======== Listed records ========

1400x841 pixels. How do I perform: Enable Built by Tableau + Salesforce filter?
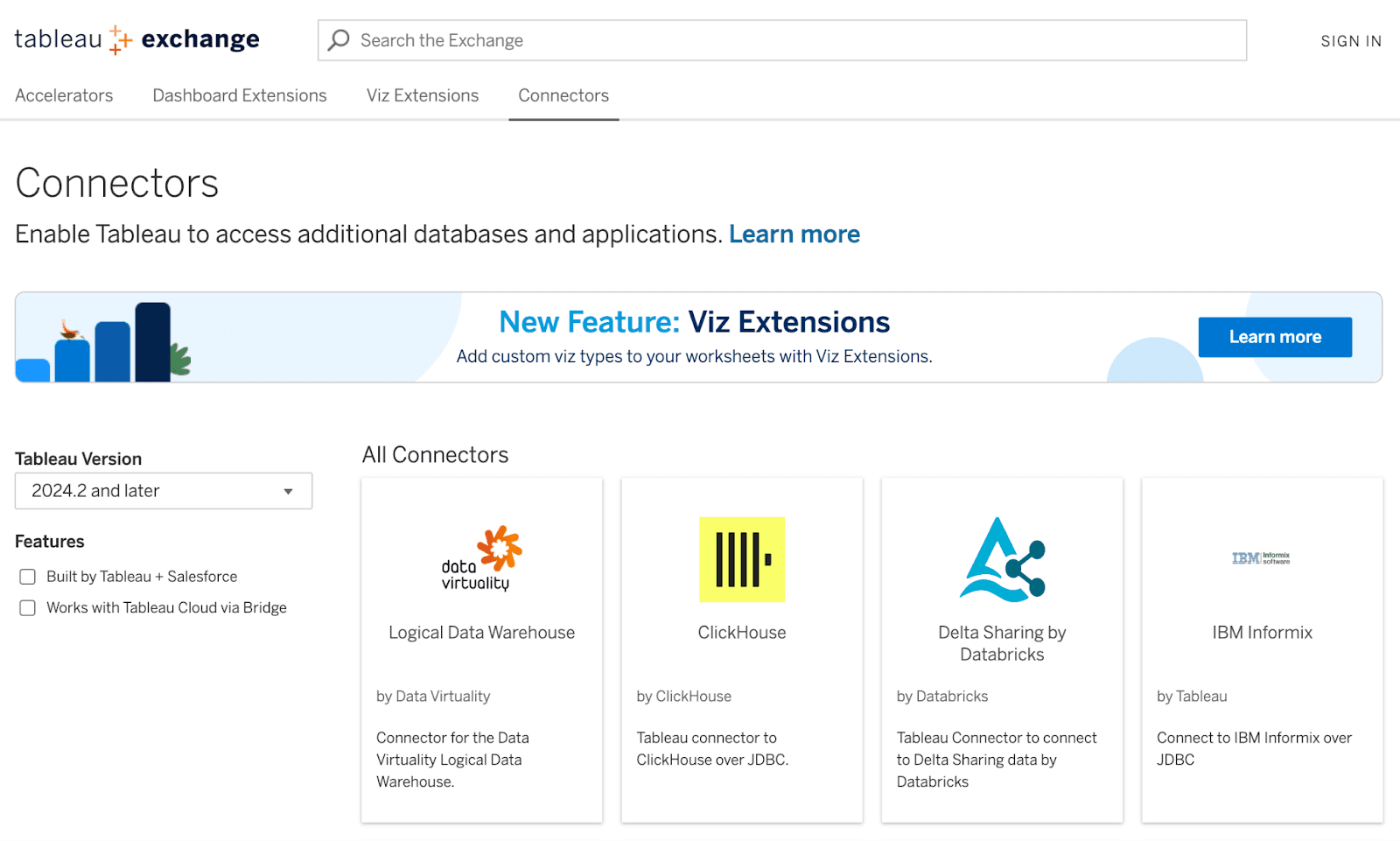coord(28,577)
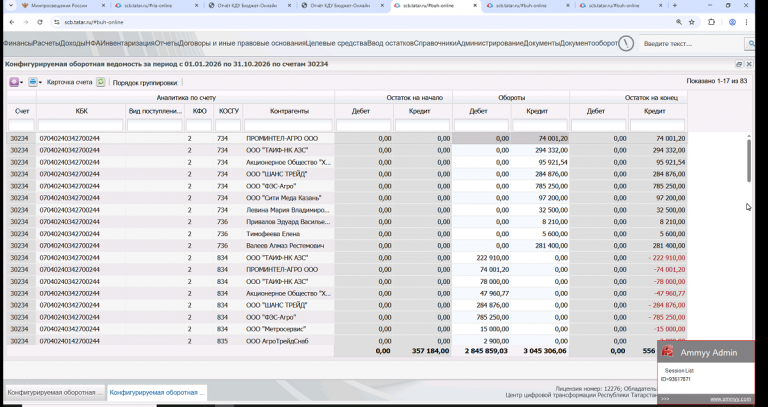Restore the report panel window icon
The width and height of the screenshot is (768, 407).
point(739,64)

========

### Work item:
Only the pictures are to be omitted; restate everything else above exactly.

### Result:
1400x841 pixels. How do I perform: Enable Built by Tableau + Salesforce filter?
coord(28,577)
Restore the report panel window icon
The width and height of the screenshot is (768, 407).
point(739,64)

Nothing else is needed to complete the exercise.